◆ **EXERCISE REQUIREMENTS**: Every record that follows is to be copied exactly, with the pictures omitted.

SUPPLIED DATA Block Start

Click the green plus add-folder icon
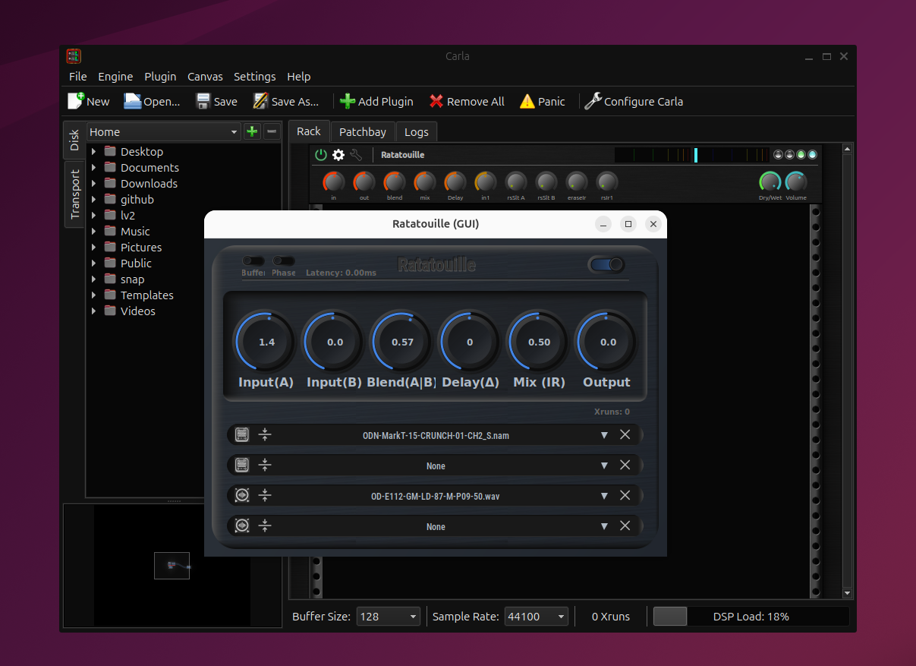916x666 pixels. (x=252, y=131)
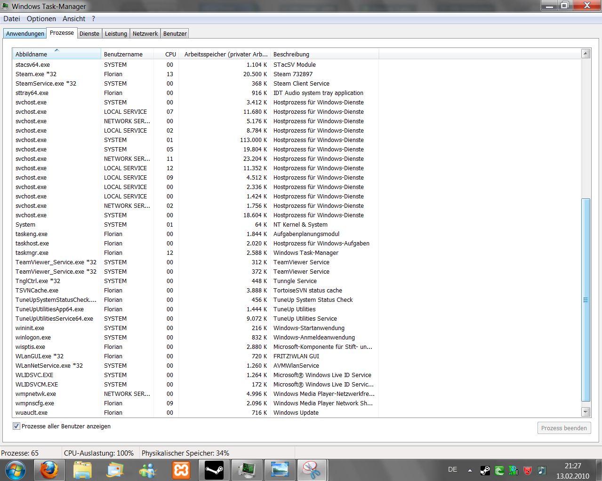The image size is (602, 481).
Task: Switch to the Leistung tab
Action: coord(116,33)
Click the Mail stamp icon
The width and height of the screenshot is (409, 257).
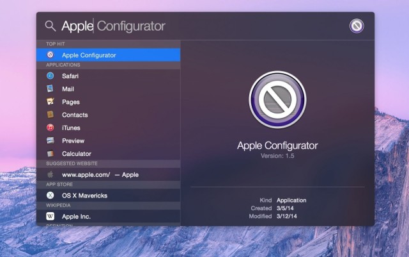tap(50, 88)
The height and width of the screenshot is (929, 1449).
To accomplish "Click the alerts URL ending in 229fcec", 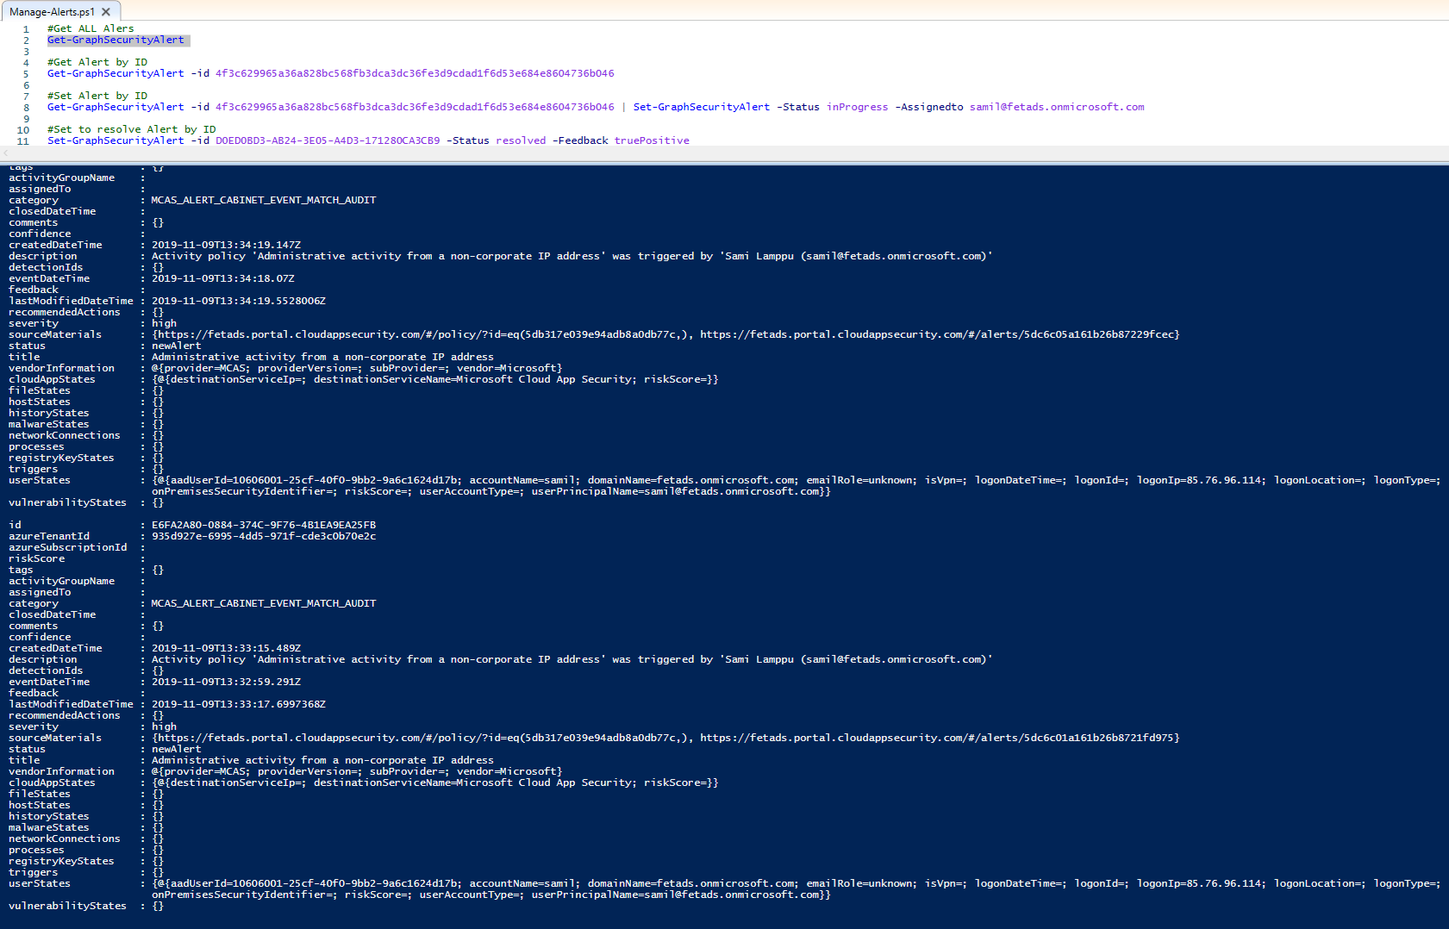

SUPPLIED DATA Block End

◆ **ANSWER FOR THIS EXERCISE**:
Click the green plus add-folder icon
916x666 pixels. (x=252, y=131)
The image size is (602, 481).
Task: Switch to the Leistung tab
Action: coord(116,33)
Click the Mail stamp icon
The width and height of the screenshot is (409, 257).
tap(50, 88)
The height and width of the screenshot is (929, 1449).
To accomplish "Click the alerts URL ending in 229fcec", 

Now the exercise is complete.